Moore has the soft fitness, arm ink and adolescent thuggishness of certain personal trainers and white rappers and boy band recruits. He has to perform an answer to questions asked by some of us who’ve watched gay porn and wondered about its stars. What’s this like for you? When did you know you were good at it? Are you happy? Aaron thinks he knows, but Moore is a sneaky actor. The key to making us believe the character is in the performer’s eyes, the vacancy Moore creates behind them. Those thousand-yard stares of his are landing this guy somewhere profound. And every drag he takes on that vape pen feels like an almost medicinal reminder not to stay there.

Birney has the harder job, surprise, surprise. It’s not simply that he’s playing a man talking about his attraction to children. It’s that he has discovered ways to confess what few of us have heard someone with this sexual curse admit, so that what he’s saying doesn’t sound like a revelation at all. He’s acting self-acceptance but also self-indulgence, relapse and shame. Heaven help people like me who’ve had a hard time keeping straight the difference between him and the actor Dylan Baker. Baker played an active, scheming pedophile in Todd Solondz’s “Happiness,” a 28-year-old comedy remarkable for Baker’s serene, declarative helplessness. Birney could be playing that character’s conscience, an exploration of atonement, a rumination on personal ruin and spiritual rot.

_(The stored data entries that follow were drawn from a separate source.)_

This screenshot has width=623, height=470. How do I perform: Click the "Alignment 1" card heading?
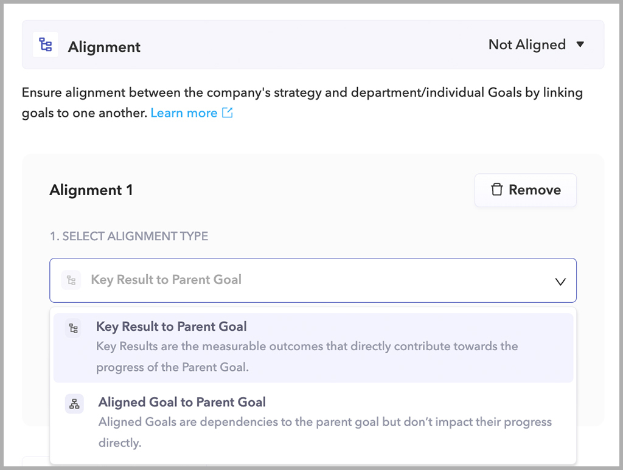91,190
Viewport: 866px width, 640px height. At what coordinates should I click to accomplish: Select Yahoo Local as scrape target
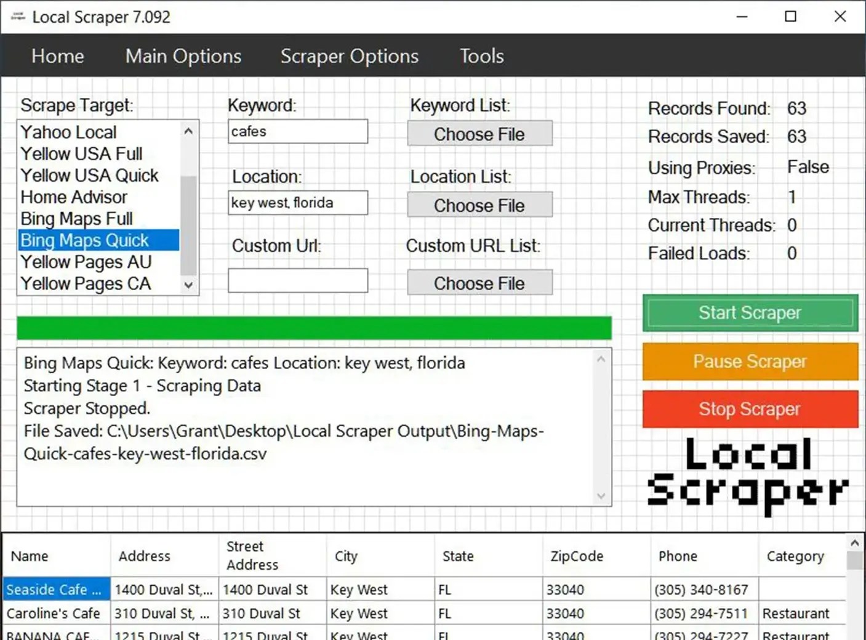[x=68, y=131]
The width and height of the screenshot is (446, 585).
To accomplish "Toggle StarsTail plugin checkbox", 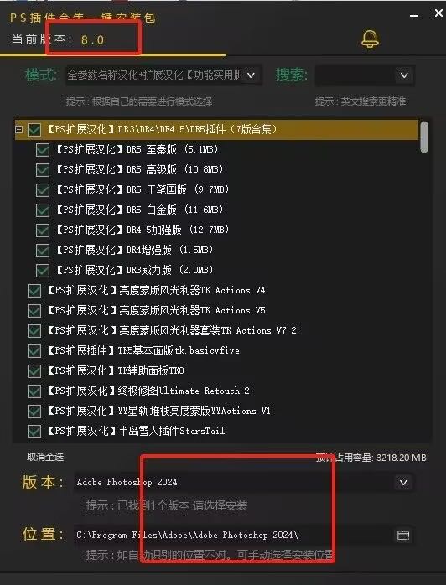I will (34, 432).
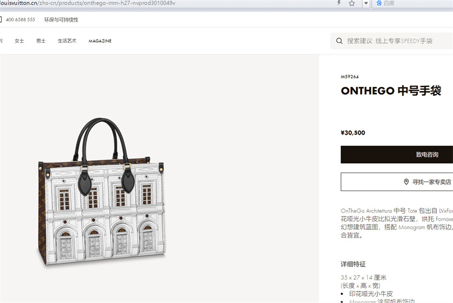Image resolution: width=453 pixels, height=303 pixels.
Task: Focus the site search field
Action: [x=391, y=41]
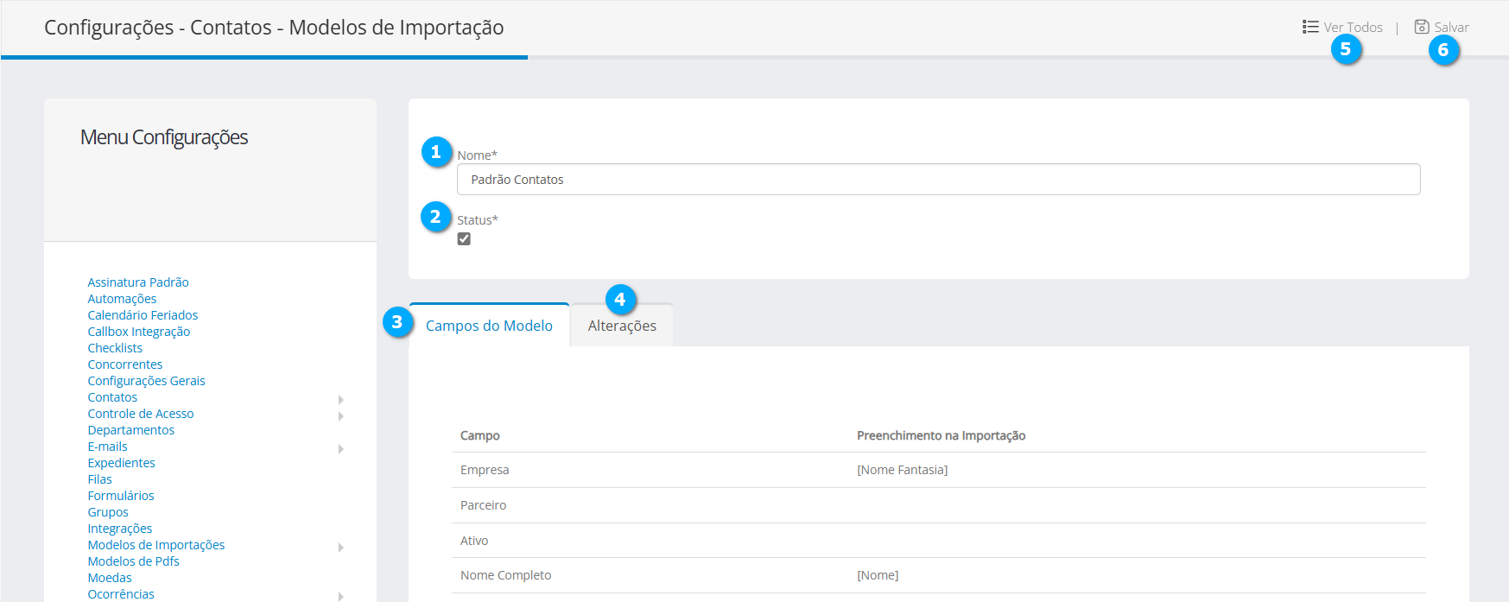This screenshot has width=1509, height=602.
Task: Expand the Modelos de Importações submenu arrow
Action: tap(341, 547)
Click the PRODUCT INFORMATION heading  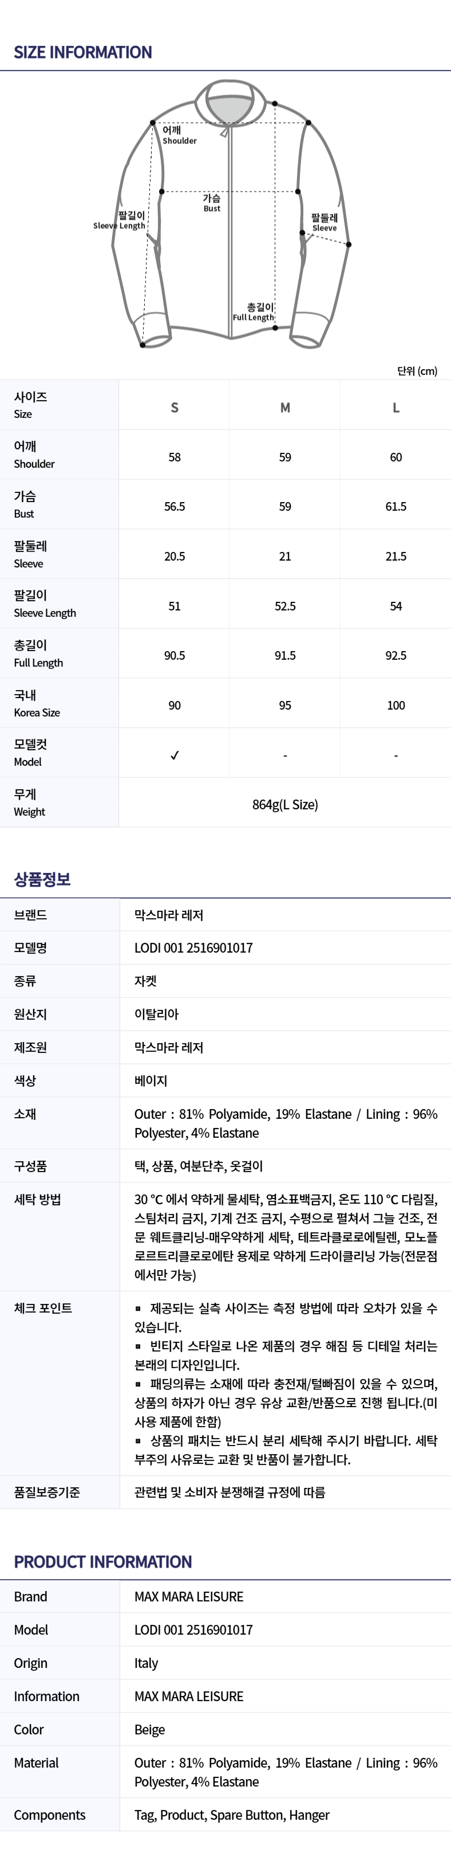[103, 1562]
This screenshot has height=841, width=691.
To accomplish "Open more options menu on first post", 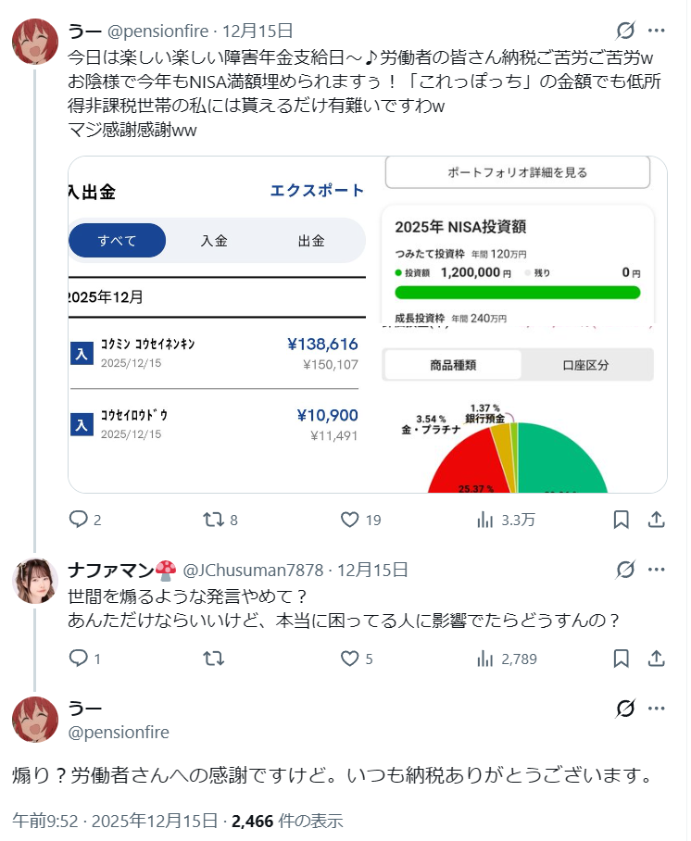I will point(656,31).
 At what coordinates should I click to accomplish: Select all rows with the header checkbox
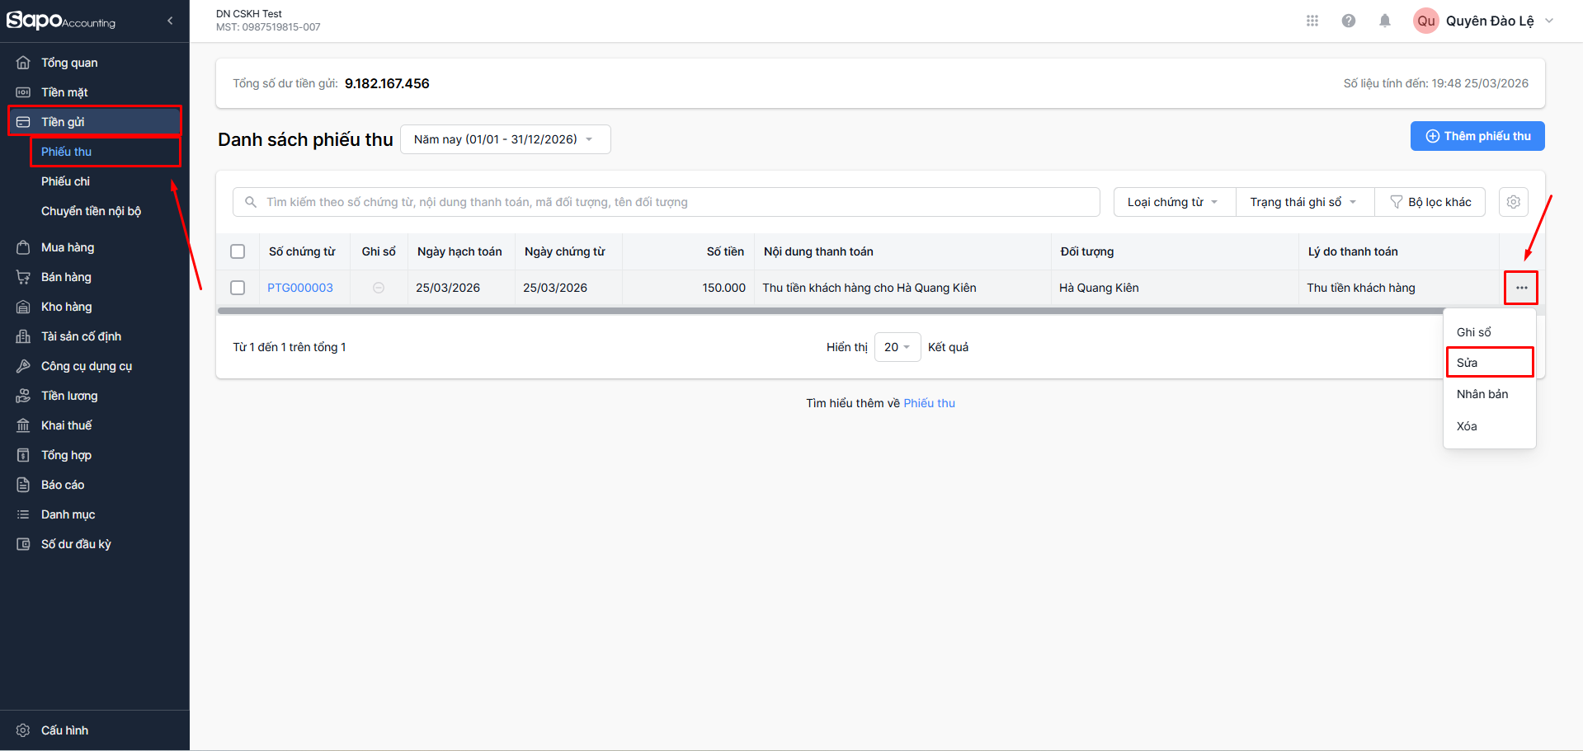point(238,251)
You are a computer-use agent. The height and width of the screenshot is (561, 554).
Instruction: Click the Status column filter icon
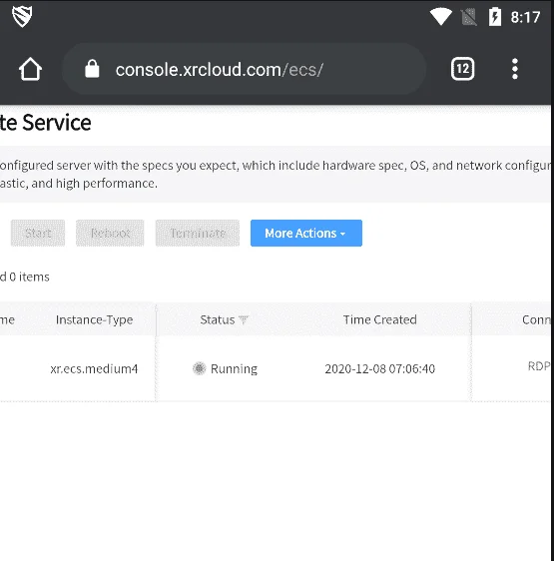point(244,319)
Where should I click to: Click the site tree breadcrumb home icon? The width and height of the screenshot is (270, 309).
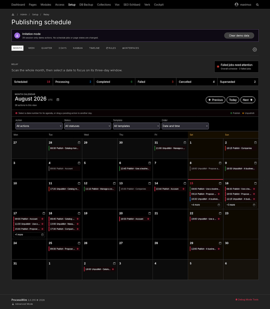[x=13, y=15]

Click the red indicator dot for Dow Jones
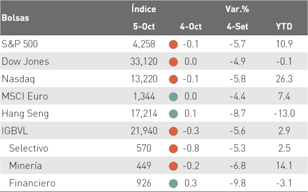(x=173, y=62)
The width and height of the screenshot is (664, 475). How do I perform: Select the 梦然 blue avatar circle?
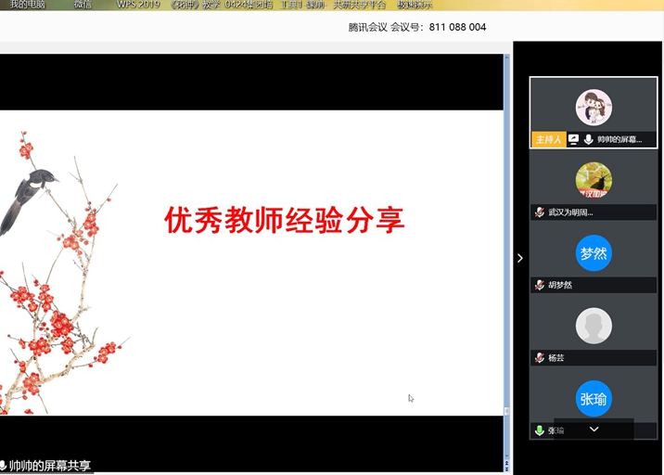coord(594,253)
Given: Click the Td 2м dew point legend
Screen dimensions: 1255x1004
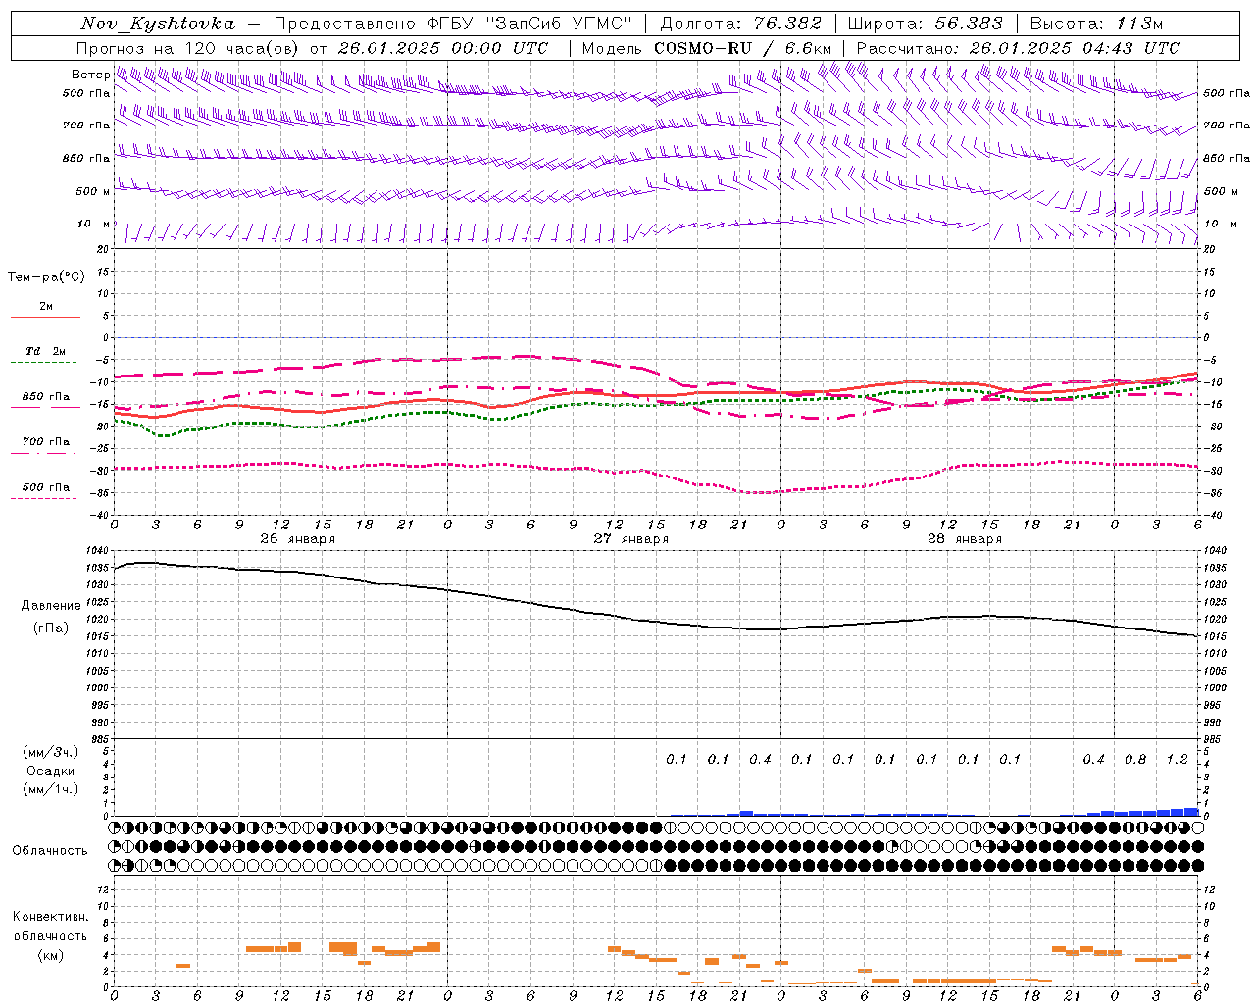Looking at the screenshot, I should pos(46,356).
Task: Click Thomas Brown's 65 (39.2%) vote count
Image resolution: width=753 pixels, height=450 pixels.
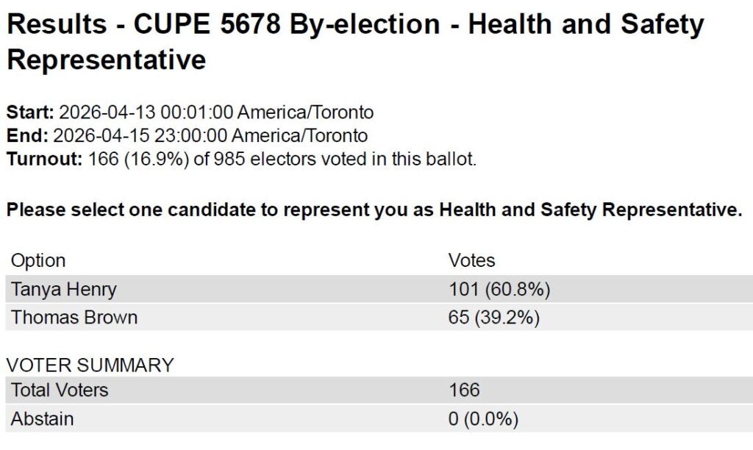Action: tap(494, 318)
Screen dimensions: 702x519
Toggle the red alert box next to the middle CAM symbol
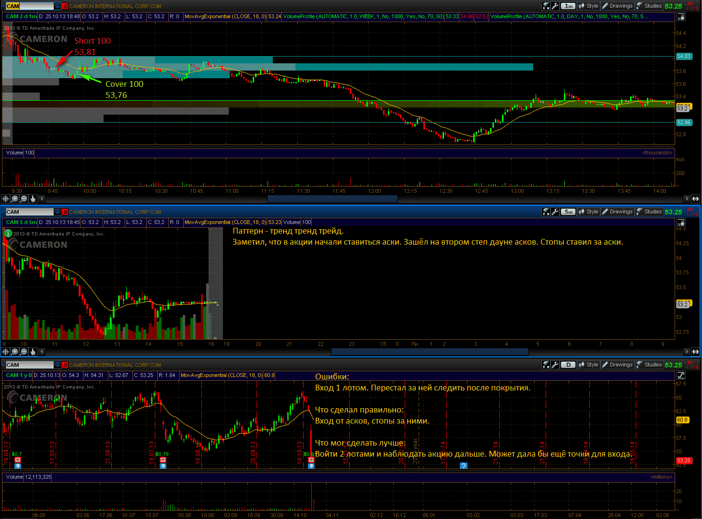[65, 212]
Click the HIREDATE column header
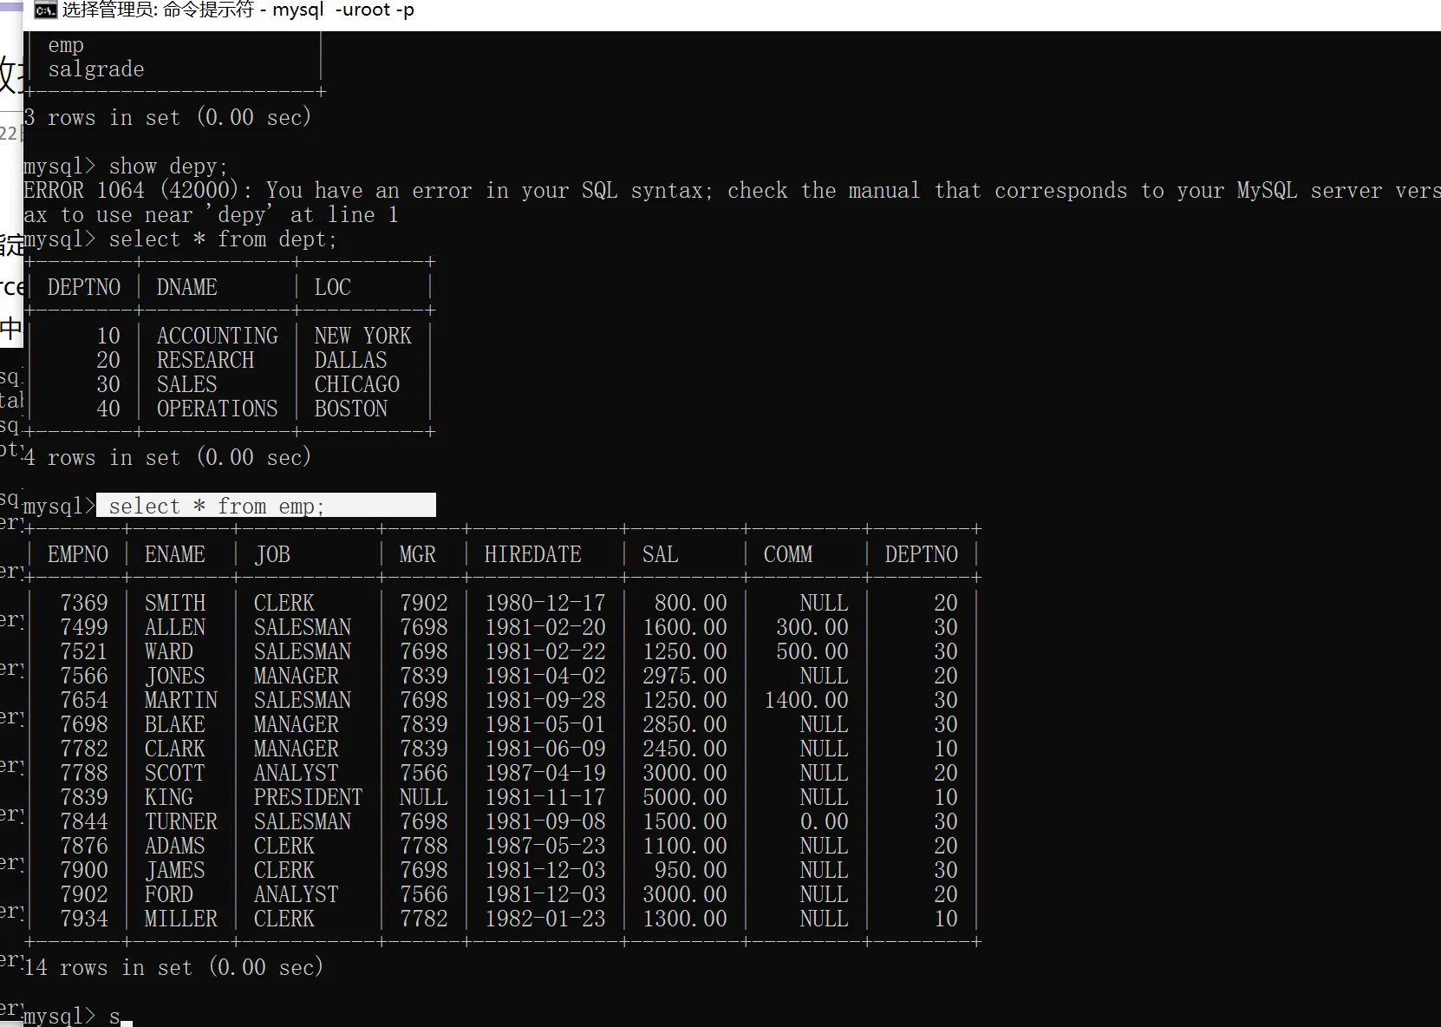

I left this movie with an exhilarated kind of heaviness. Here is a work of art that wants to know what makes us us. There’s no caution. I don’t sense any compromise, either. Nor do I detect judgment. We’re being trusted with these souls, entrusted with them. Actually, I left “Blue Film” thinking about this new smash-hit Michael Jackson movie, “Michael,” and the travesty of its distrust. What if the people who manage his legacy and helped make that movie dared to wonder, really, about his desire, what was in his heart and his head, what weighed on him. Nobody has to go even half as far as “Blue Film” does, but what if somebody dramatized any sort of belief that Jackson was fallibly human, too. Some of what feels good about Tuttle’s movie is that, for all of the places it’s bold enough to go, I couldn’t describe it as fearless. It’s full of fears, and it’s daring us to face them.

Blue Film
Not rated. Running time: 1 hour 22 minutes. In theaters.